Para darle cierta rimbombancia informativa, los medios de Miami y su descendencia genealógica anticubana dispersa por el mundo bautizaron con el nombre de “Maleconazo” los disturbios ocurridos en La Habana el 5 de agosto de 1994.
A 90 millas, al norte de la isla, la ultraderecha se frotó las manos como nunca antes. Por fin, la fruta había madurado. Era la fruta madura de la que la habló en el siglo XIX el entonces secretario de Estado John Quincy Adams. Dicen que, en su tumba, el más tarde presidente de Estados Unidos también se frotó las manos por los sucesos acaecidos en la capital cubana.
Realmente, Cuba vivió una jornada inédita, luego del triunfo de la Revolución, aquel viernes 5 de agosto, hace 29 años.
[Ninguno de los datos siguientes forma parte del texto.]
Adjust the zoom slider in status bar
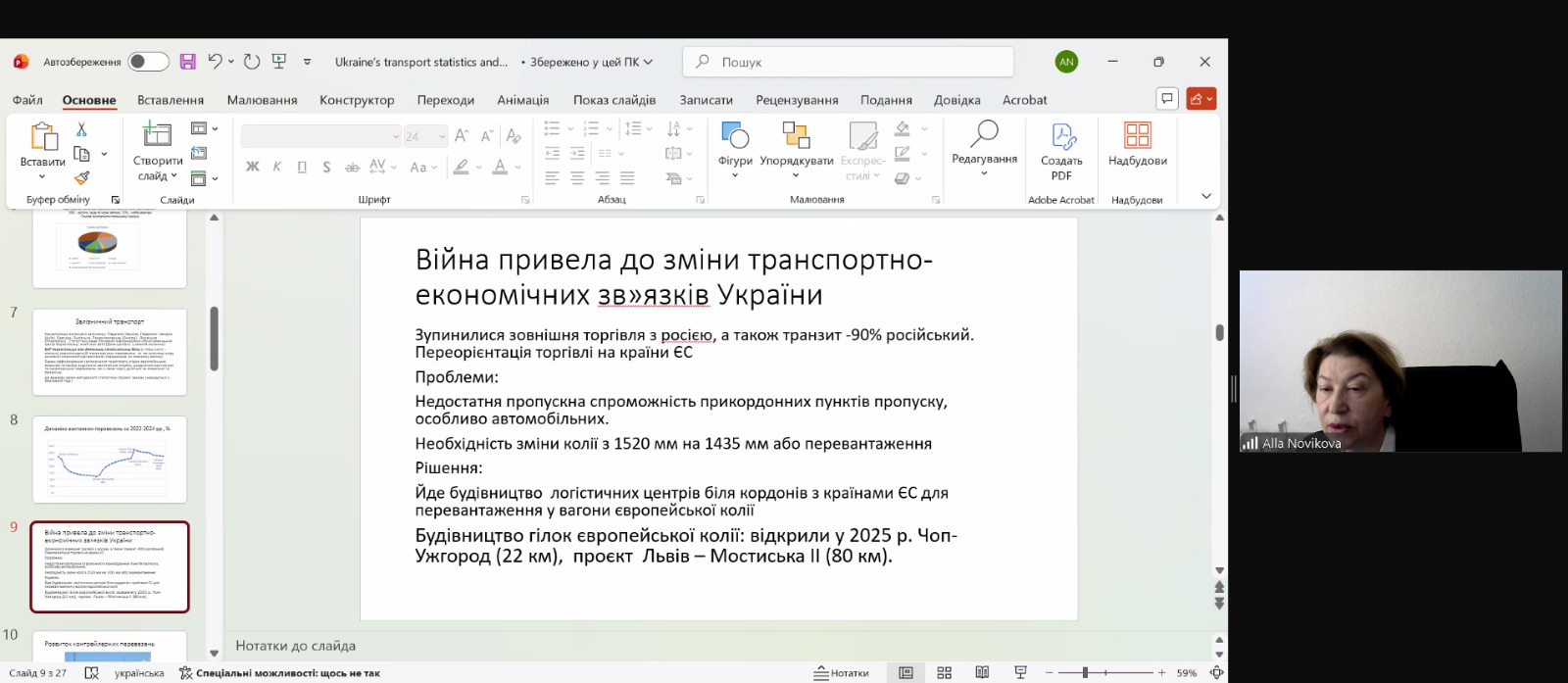This screenshot has height=683, width=1568. click(x=1086, y=673)
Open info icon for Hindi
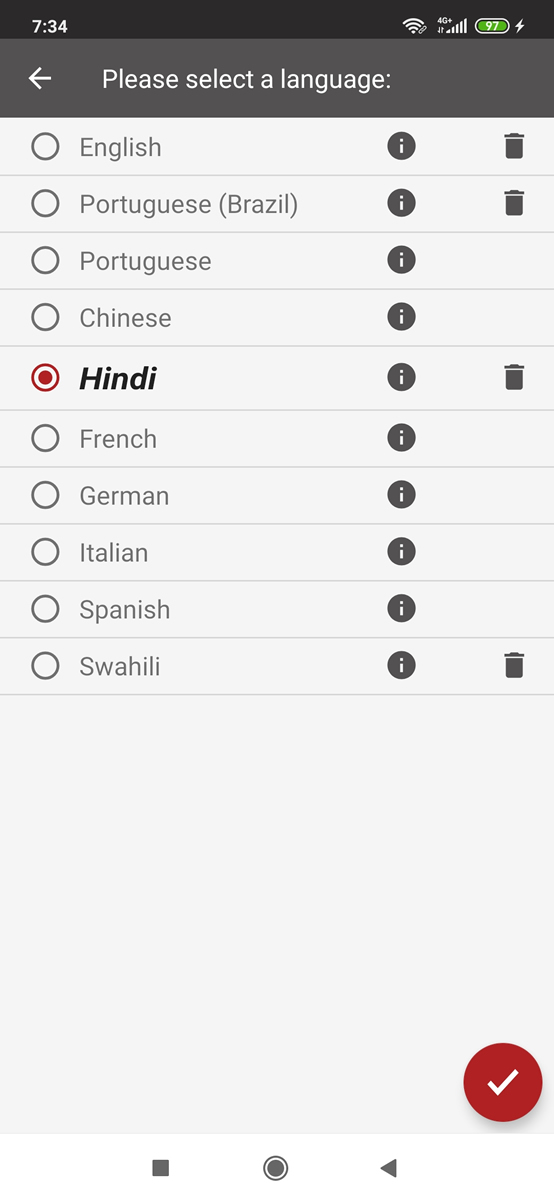 [x=401, y=377]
Cientos de habaneros protestaban en plena calle: unos viraron contenedores de basura, otros lanzaron piedras. La Policía realizó tiros al aire. Se trataba de un golpe bajo y oportunista al proyecto político cubano, al que no pocos les habían redactado, prematuramente, el acta de defunción.
Por esa fecha, los sepultureros de la Unión Soviética la habían enterrado; habían borrado del mapa geopolítico mundial al gigante euroasiático, que significaba el oxígeno, la sangre del comercio exterior del país antillano.
Por esa fecha, también los apagones constituían regla, no excepción. Escaseaban las medicinas, los alimentos; hasta las latas de almejas desaparecieron de las tiendas. En tal escenario, la máxima dirección del país adoptó las más disímiles medidas; algunas de las cuales, incluso, acentuaban las asimetrías sociales. Ante todo, había que evitar el naufragio de la Revolución.
Recuérdese, además, que previo a los disturbios de 1994 el Congreso estadounidense aprobó en 1992 la Ley Torricelli, de carácter profundamente extraterritorial y cuyas cláusulas siguen vivas como el primer día.
No menos significativa resulta la campaña mediática, urdida por la ultraderecha de Florida, para incentivar las salidas ilegales de la nación caribeña a través del secuestro de embarcaciones.
Todas esas condicionantes mezcladas marcaban, en agosto de 1994, la cotidianidad de Cuba, de La Habana; la ciudad que vio trastocadas sus rutinas por oportunistas y marginales aquel día 5.
Sin embargo, lo más digno del pueblo respondió, lo cual resultó evidente, por ejemplo, en el arribo en camiones a la esquina de Prado y Malecón de decenas de integrantes del contingente de la construcción Blas Roca, uno de los cuales perdió un ojo en el enfrentamiento.
En la calle, había cientos, miles de habaneros. Algunos empezaron a comentar que por ahí venía Fidel, aseguran los cronistas. Casi al instante, tres jeeps, nada blindados, llegaron hasta el centro de la muchedumbre; de uno de los carros, descendió el Comandante en Jefe. Ahí estaba, sin chaleco antibalas; su único escudo, el traje verde olivo de siempre. De pronto, las piedras se esfumaron, y las gargantas se colmaron de una palabra; decenas, cientos, miles de gargantas se colmaron de una palabra: ¡Fidel!, ¡Fidel!
Como señaló el intelectual cubano Roberto Fernández Retamar, al llegar el líder histórico de la Revolución al lugar de los hechos —sin más armas que sus ideas— los disturbios se disolvieron como agua en sal, a orillas del Malecón.